A esa condición de estupor que reinaba en el país, se agregó
la idea de opresión que sentía un pueblo que, como el mexicano,
se consideraba vencido por la violencia política; porque
cualesquiera que hubiesen sido las causas de represión autoritaria,
para el común de la gente, la acción del gobierno estaba
comprendido dentro de los actos de violencia.
De esta suerte, las voces de ley e instituciones, aunque
puestas en dudas, ya que el presidente Calles se había ganado,
sin razón el título de dictador; las voces de ley e instituciones,
se dice, loadas por Calles como piedra angulares de la Nación
produjeron un estado de calma nacional; pues se entrevió la
posibilidad, de que propios y extraños llegaran al convencimiento
de que ni la guerra de guerrillas ni el atentado personal
derrocarían al partido de la Revolución.
No dejó, sin embargo, por otro lado, de ser incomprensible
la expresión retórica de Calles; porque el país tenía la certidumbre
de que a excepción del período de la guerra civil, los
órganos constitucionales del poder soberano de la Nación
habían sido la esencia y práctica de todos los motivos oficiales;
y si las instituciones vivían incólumes, para el país, la frase del
Presidente, si ciertamente no dejaba de ser deslumbrante, poco
tenía de adecuada y cierta y menos de futura originalidad. De
aquí que, más allá de las fronteras oficiales, la palabra presidencial
no transformó el ánimo nacional.
Durante los días que remiramos, eran muy notorias las
deficiencias institucionales. Los organismos fundamentales de la
sociedad y del Estado, adolecían no sólo de errores congénitos,
sino también de quebrantos fortuitos; y esto produjo un
desnivel dentro de lo que debió ser una normalidad nacional.
Organismos, si no establecidos, sí reconocidos por las leyes de la
República —y tal era el caso de la Iglesia desde el momento en
que la libertad de su culto quedó constitucionalizada- se
manifestaron amenazados a par de amenazantes. Cuerpos
aceptados a manera de instrumentos incondicionales del Estado,
como los sindicatos obreros, se presentaron ya no en calidad de
coadyuvantes de los establecimientos gubernamentales, antes
con las características de una estructura superior a la del
gobierno, o bien en la condición de rivales en el mando
nacional.
◆ ◆ ◆ ◆
- **Objetivo**
Prosigue el fragmento sobre Calles y las instituciones mexicanas a partir de su última oración.

- **Datos**
◆ ◆ ◆ ◆
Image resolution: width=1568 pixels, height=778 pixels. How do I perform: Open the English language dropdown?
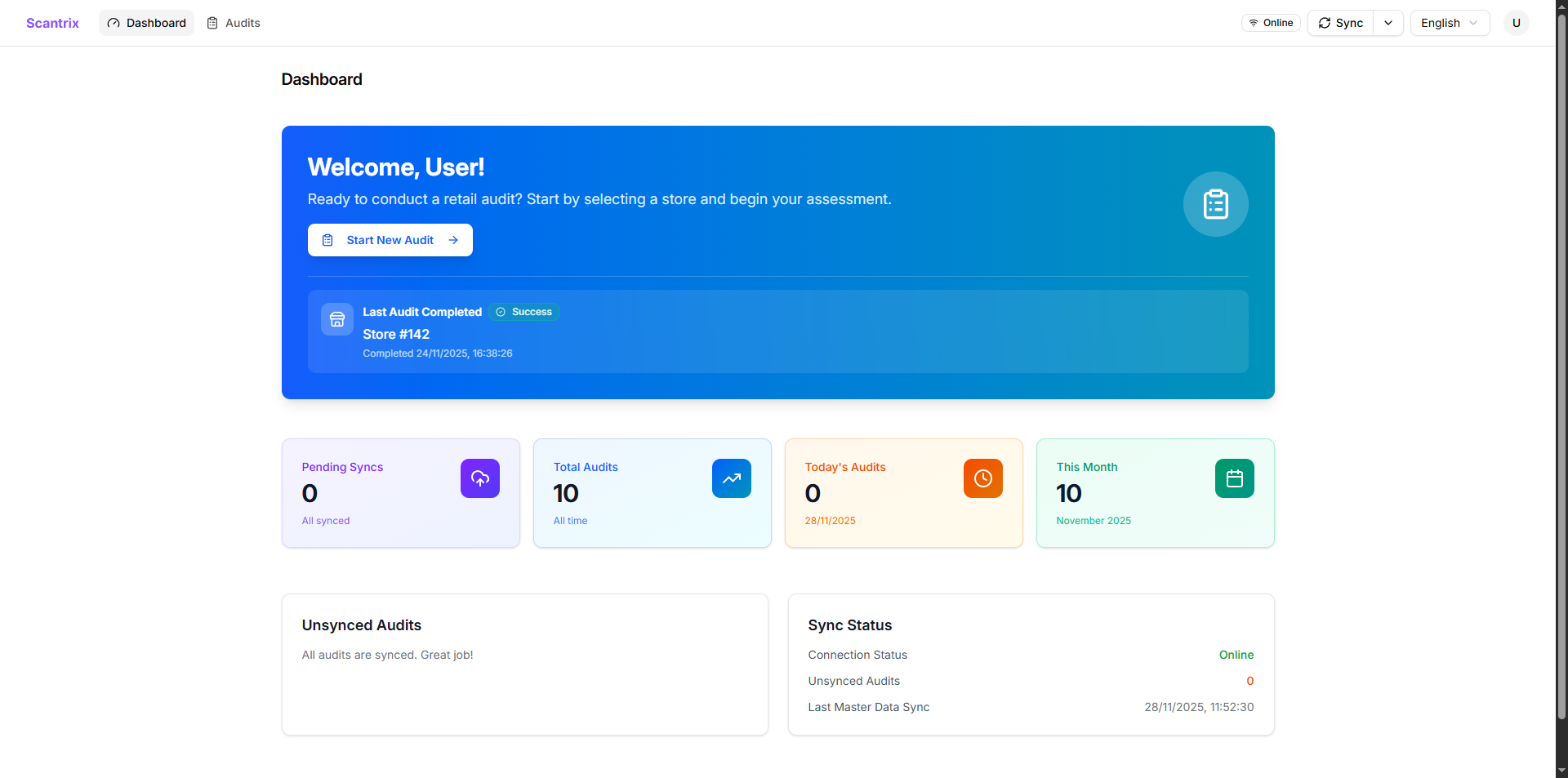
◆ ◆ ◆ ◆
- **Resultado del ejercicio**
Todo eso producía un desasosiego que hacía temer nuevas
oportunidades para la continuación de |as luchas intestinas, que
tanto amedrentaban al país por los cruentos e inútiles males que
podía sufrir, y de los cuales tenía pruebas incontables en lo
pasado; ahora que sólo reinaba la esperanza de que Calles
tuviera la capacidad de poner y hacer efectiva su autoridad
política en cualquier contratiempo que padeciera la República.
El país, dejando a su parte los pequeños agrupamientos
políticos que sobrevivían a las hecatombes subversivas y políticas, en la realidad no hacía un requerimiento general y decisivo para el cambio o readaptación de los cuerpos constitucionales. Las aflicciones se originaban en las rivalidades de los organismos sociales y los oficiales; y si esto no significaba una deturpación, sí advertía que la vida de México no era cabal ni
dichosa. Fue así muy común llamar a todo lo que emanaba del
Estado, gobiernista o imposicionista; como a lo procedente de la
gente que vivía al margen del Gobierno, apellidarlo independiente
u oposicionista. Con tales voces, si no había una exactitud
para calificar, sí se determinaba el divorcio existente entre
el Estado y la Sociedad.
Además de esas manifestaciones de las vidas institucional y popular de México, hubo un sinnúmero de aspectos accesorios,
que con ellos, por ser fáciles a la provocación de la alarma y del
descontento, o del escepticismo y la negación de la realidad, se
mantuvo una condición dentro de la cual no se sabía a dónde
estaba la Constitución y cuál era lo anticonstitucional.
Así y todo, y no porque con el general Obregón hubiesen
quedado sepultados los caudillos, que siempre son necesarios a
manera de faros de luz en la política y las artes, en las empresas
mercantiles y las escuelas filosóficas; no por eso, sino debido a
que la República merecía y exigía una rehabilitación moral,
jurídica y social de sus instituciones, fue por lo cual al llegar la
caída del año de 1928, pudo ser posible determinar el punto
final de una época mexicana que a su vez anunció el surgir de
nuevas apreciaciones y entendimientos.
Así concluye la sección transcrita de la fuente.